These techniques are promising, and although randomized controlled evidence is lacking, they represent a real alternative for those with major stroke who are unsuitable for rt-PA. Further study is required, but the limited availability and need for specialist neuroradiology staff may hinder introduction of these techniques into routine practice.
|
Extending the window |
|---|
As mentioned above, there is evidence from existing randomized data that thrombolytic therapy is effective as late as 4.5 h after onset of symptoms. This is the subject of an ongoing randomized controlled trial (placebo-controlled trial of alteplase (rt-PA) in acute ischaemic hemispheric stroke where thrombolysis is initiated between 3 and 4 h after stroke onset—ECASS III), which will assess efficacy of thrombolysis in patients with ischaemic stroke treated between 3 and 4.5 h from onset. The possibility of extending the time-window further, to 6 h after onset of symptoms, is also being evaluated by a large randomized controlled trial (International Stroke Trial-3).
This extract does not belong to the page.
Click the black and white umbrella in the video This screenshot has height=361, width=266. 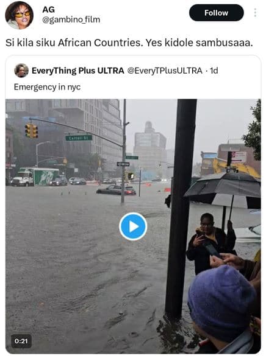coord(223,189)
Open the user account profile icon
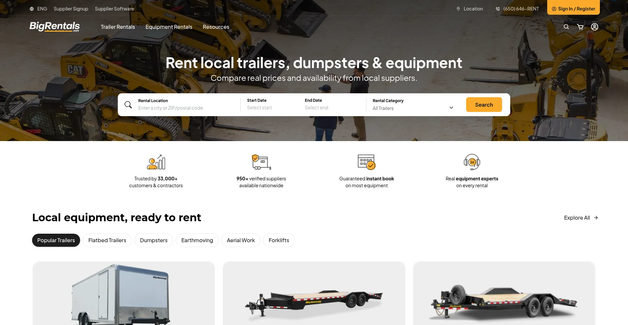This screenshot has height=325, width=628. [595, 27]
There is preliminary evidence that the use of MRI- or CT-based diffusion and perfusion scanning allows safe use of thrombolytic therapy up to 9 h after onset in selected patients. In the Desmoteplase in Acute Ischaemic Stroke (DIAS) trial [41], reperfusion rates following treatment with desmoteplase (at a dose of 125 µg/kg) were significantly higher when compared with placebo (71 versus 19.2%, P = 0.012), and clinical outcomes were also improved (favourable outcome in 60 versus 22.2%, P = 0.009). These results are supported by the more recent Dose Escalation of Desmoteplase for Acute Ischaemic Stroke (DEDAS) trial [42] where reperfusion rates and clinical outcomes were also improved in those treated with 125 µg/kg of desmoteplase. A further phase III study (DIAS II) is now underway and also incorporates a CT-based entry criterion.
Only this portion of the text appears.